When you write out the records, keep every line exactly as it is.

*** Opening of Available data ***

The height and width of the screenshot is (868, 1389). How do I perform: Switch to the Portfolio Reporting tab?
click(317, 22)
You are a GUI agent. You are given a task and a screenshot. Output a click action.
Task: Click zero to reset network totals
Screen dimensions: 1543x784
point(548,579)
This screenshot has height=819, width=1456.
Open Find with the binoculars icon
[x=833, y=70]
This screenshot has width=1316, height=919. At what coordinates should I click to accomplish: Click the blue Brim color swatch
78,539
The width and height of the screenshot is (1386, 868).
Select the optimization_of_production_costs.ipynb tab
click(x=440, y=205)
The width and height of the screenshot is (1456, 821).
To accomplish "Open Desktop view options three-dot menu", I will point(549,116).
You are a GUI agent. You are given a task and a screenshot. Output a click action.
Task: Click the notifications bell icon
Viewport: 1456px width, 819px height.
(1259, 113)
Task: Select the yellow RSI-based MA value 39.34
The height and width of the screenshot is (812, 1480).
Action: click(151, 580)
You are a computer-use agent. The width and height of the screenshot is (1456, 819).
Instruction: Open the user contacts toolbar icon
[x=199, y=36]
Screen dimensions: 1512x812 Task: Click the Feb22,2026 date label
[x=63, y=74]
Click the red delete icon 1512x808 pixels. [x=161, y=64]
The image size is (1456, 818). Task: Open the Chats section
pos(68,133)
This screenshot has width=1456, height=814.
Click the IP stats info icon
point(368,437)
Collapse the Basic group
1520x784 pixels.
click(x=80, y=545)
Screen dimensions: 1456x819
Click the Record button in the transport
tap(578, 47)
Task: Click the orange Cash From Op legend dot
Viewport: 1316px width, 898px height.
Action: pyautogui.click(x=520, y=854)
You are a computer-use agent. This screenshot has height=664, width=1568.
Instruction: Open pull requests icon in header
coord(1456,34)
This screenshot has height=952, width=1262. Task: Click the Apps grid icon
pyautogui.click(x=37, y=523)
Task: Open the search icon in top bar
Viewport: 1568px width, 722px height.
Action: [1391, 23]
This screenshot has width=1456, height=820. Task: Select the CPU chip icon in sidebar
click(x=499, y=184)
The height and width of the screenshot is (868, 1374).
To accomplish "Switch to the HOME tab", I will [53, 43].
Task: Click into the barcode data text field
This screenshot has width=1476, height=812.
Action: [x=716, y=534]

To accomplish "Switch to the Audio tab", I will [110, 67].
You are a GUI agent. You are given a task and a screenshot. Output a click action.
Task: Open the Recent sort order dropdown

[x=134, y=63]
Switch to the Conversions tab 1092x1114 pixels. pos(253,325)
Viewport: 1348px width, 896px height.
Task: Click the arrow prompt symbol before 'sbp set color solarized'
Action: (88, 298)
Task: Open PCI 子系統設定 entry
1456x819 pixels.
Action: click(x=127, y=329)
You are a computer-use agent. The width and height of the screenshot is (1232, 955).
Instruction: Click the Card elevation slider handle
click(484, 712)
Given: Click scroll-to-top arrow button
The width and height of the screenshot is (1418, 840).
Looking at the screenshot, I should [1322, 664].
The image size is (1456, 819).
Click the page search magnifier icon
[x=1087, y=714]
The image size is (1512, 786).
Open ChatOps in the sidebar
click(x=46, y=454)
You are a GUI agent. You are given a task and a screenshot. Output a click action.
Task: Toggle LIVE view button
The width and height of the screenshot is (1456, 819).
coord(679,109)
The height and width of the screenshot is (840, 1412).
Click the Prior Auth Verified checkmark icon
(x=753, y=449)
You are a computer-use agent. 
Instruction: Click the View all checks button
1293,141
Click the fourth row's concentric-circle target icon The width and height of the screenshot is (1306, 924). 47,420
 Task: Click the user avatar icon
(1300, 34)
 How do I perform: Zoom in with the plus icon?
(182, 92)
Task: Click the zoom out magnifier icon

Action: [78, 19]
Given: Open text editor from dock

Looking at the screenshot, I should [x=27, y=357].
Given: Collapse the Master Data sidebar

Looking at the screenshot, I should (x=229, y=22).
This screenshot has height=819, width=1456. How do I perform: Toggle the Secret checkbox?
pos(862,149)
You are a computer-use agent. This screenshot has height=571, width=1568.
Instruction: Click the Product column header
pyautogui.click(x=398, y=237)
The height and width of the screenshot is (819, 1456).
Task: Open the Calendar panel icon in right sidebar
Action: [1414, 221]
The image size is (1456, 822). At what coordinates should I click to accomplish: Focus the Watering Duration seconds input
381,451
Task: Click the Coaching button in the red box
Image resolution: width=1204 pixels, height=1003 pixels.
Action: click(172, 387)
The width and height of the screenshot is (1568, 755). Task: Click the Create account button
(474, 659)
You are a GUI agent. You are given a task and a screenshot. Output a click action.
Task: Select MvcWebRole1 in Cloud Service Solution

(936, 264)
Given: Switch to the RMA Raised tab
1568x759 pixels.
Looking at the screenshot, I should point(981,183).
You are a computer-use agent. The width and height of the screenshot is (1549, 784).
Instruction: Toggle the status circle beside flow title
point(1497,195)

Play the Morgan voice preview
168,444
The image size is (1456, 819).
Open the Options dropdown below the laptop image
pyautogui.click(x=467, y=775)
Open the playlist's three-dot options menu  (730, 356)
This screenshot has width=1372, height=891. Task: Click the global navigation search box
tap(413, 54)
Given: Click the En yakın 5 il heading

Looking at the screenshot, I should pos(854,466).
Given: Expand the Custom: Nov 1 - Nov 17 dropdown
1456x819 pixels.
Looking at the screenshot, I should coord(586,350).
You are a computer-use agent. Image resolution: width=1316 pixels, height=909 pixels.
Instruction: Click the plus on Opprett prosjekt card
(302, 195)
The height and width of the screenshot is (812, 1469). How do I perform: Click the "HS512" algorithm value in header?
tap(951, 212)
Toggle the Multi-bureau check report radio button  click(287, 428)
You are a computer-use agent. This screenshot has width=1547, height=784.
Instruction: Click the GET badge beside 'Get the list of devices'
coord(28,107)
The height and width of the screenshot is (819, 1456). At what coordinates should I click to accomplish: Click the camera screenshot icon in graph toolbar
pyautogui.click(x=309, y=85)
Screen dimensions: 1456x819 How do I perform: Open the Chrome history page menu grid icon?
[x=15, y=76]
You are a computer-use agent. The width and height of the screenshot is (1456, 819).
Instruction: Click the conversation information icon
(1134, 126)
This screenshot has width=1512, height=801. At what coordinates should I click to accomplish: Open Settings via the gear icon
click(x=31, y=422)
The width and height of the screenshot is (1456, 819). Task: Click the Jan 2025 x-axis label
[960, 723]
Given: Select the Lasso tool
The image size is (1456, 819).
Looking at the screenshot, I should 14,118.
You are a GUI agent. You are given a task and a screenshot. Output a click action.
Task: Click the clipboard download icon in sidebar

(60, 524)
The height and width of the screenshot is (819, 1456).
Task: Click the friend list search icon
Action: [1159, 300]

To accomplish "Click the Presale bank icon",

*** Close of Available data ***

▶ Finished task:
The height and width of the screenshot is (868, 1389). How do I perform: Switch to the Portfolio Reporting tab?
click(317, 22)
You are a GUI agent. You are given a task and a screenshot. Output a click action.
Task: Click zero to reset network totals
Screen dimensions: 1543x784
point(548,579)
This screenshot has height=819, width=1456.
Open Find with the binoculars icon
[x=833, y=70]
This screenshot has width=1316, height=919. At what coordinates should I click to accomplish: Click the blue Brim color swatch
78,539
The width and height of the screenshot is (1386, 868).
Select the optimization_of_production_costs.ipynb tab
click(x=440, y=205)
The width and height of the screenshot is (1456, 821).
To accomplish "Open Desktop view options three-dot menu", I will point(549,116).
You are a GUI agent. You are given a task and a screenshot. Output a click action.
Task: Click the notifications bell icon
Viewport: 1456px width, 819px height.
(1259, 113)
Task: Select the yellow RSI-based MA value 39.34
The height and width of the screenshot is (812, 1480).
Action: click(151, 580)
You are a computer-use agent. The width and height of the screenshot is (1456, 819).
Instruction: Open the user contacts toolbar icon
[x=199, y=36]
Screen dimensions: 1512x812 Task: Click the Feb22,2026 date label
[x=63, y=74]
Click the red delete icon 1512x808 pixels. [x=161, y=64]
The image size is (1456, 818). Task: Open the Chats section
pos(68,133)
This screenshot has width=1456, height=814.
Click the IP stats info icon
point(368,437)
Collapse the Basic group
1520x784 pixels.
click(x=80, y=545)
Screen dimensions: 1456x819
Click the Record button in the transport
tap(578, 47)
Task: Click the orange Cash From Op legend dot
Viewport: 1316px width, 898px height.
Action: pyautogui.click(x=520, y=854)
You are a computer-use agent. This screenshot has height=664, width=1568.
Instruction: Open pull requests icon in header
coord(1456,34)
This screenshot has height=952, width=1262. Task: Click the Apps grid icon
pyautogui.click(x=37, y=523)
Task: Open the search icon in top bar
Viewport: 1568px width, 722px height.
Action: [1391, 23]
This screenshot has width=1456, height=820. Task: Select the CPU chip icon in sidebar
click(x=499, y=184)
The height and width of the screenshot is (868, 1374).
To accomplish "Switch to the HOME tab", I will [53, 43].
Task: Click into the barcode data text field
This screenshot has width=1476, height=812.
Action: [x=716, y=534]

To accomplish "Switch to the Audio tab", I will [110, 67].
You are a GUI agent. You are given a task and a screenshot. Output a click action.
Task: Open the Recent sort order dropdown

[x=134, y=63]
Switch to the Conversions tab 1092x1114 pixels. pos(253,325)
Viewport: 1348px width, 896px height.
Task: Click the arrow prompt symbol before 'sbp set color solarized'
Action: (88, 298)
Task: Open PCI 子系統設定 entry
1456x819 pixels.
Action: click(x=127, y=329)
You are a computer-use agent. The width and height of the screenshot is (1232, 955).
Instruction: Click the Card elevation slider handle
click(484, 712)
Given: Click scroll-to-top arrow button
The width and height of the screenshot is (1418, 840).
Looking at the screenshot, I should [1322, 664].
The image size is (1456, 819).
Click the page search magnifier icon
[x=1087, y=714]
The image size is (1512, 786).
Open ChatOps in the sidebar
click(x=46, y=454)
You are a GUI agent. You are given a task and a screenshot. Output a click action.
Task: Toggle LIVE view button
The width and height of the screenshot is (1456, 819).
coord(679,109)
The height and width of the screenshot is (840, 1412).
Click the Prior Auth Verified checkmark icon
(x=753, y=449)
You are a computer-use agent. 
Instruction: Click the View all checks button
1293,141
Click the fourth row's concentric-circle target icon The width and height of the screenshot is (1306, 924). 47,420
 Task: Click the user avatar icon
(1300, 34)
 How do I perform: Zoom in with the plus icon?
(182, 92)
Task: Click the zoom out magnifier icon

Action: [78, 19]
Given: Open text editor from dock

Looking at the screenshot, I should [x=27, y=357].
Given: Collapse the Master Data sidebar

Looking at the screenshot, I should (x=229, y=22).
This screenshot has height=819, width=1456. How do I perform: Toggle the Secret checkbox?
pos(862,149)
You are a computer-use agent. This screenshot has height=571, width=1568.
Instruction: Click the Product column header
pyautogui.click(x=398, y=237)
The height and width of the screenshot is (819, 1456).
Task: Open the Calendar panel icon in right sidebar
Action: [1414, 221]
The image size is (1456, 822). At what coordinates should I click to accomplish: Focus the Watering Duration seconds input
381,451
Task: Click the Coaching button in the red box
Image resolution: width=1204 pixels, height=1003 pixels.
Action: click(172, 387)
The width and height of the screenshot is (1568, 755). Task: Click the Create account button
(474, 659)
You are a GUI agent. You are given a task and a screenshot. Output a click action.
Task: Select MvcWebRole1 in Cloud Service Solution

(936, 264)
Given: Switch to the RMA Raised tab
1568x759 pixels.
Looking at the screenshot, I should point(981,183).
You are a computer-use agent. The width and height of the screenshot is (1549, 784).
Instruction: Toggle the status circle beside flow title
point(1497,195)

Play the Morgan voice preview
168,444
The image size is (1456, 819).
Open the Options dropdown below the laptop image
pyautogui.click(x=467, y=775)
Open the playlist's three-dot options menu  (730, 356)
This screenshot has width=1372, height=891. Task: Click the global navigation search box
tap(413, 54)
Given: Click the En yakın 5 il heading

Looking at the screenshot, I should pos(854,466).
Given: Expand the Custom: Nov 1 - Nov 17 dropdown
1456x819 pixels.
Looking at the screenshot, I should coord(586,350).
You are a computer-use agent. Image resolution: width=1316 pixels, height=909 pixels.
Instruction: Click the plus on Opprett prosjekt card
(302, 195)
The height and width of the screenshot is (812, 1469). How do I perform: Click the "HS512" algorithm value in header?
tap(951, 212)
Toggle the Multi-bureau check report radio button  click(287, 428)
You are a computer-use agent. This screenshot has width=1547, height=784.
Instruction: Click the GET badge beside 'Get the list of devices'
coord(28,107)
The height and width of the screenshot is (819, 1456). At what coordinates should I click to accomplish: Click the camera screenshot icon in graph toolbar
pyautogui.click(x=309, y=85)
Screen dimensions: 1456x819 How do I perform: Open the Chrome history page menu grid icon?
[x=15, y=76]
You are a computer-use agent. The width and height of the screenshot is (1456, 819).
Instruction: Click the conversation information icon
(1134, 126)
This screenshot has width=1512, height=801. At what coordinates should I click to accomplish: Open Settings via the gear icon
click(x=31, y=422)
The width and height of the screenshot is (1456, 819). Task: Click the Jan 2025 x-axis label
[960, 723]
Given: Select the Lasso tool
The image size is (1456, 819).
Looking at the screenshot, I should 14,118.
You are a GUI agent. You are given a task and a screenshot. Output a click action.
Task: Click the clipboard download icon in sidebar

(60, 524)
The height and width of the screenshot is (819, 1456).
Task: Click the friend list search icon
Action: [1159, 300]

To accomplish "Click the Presale bank icon",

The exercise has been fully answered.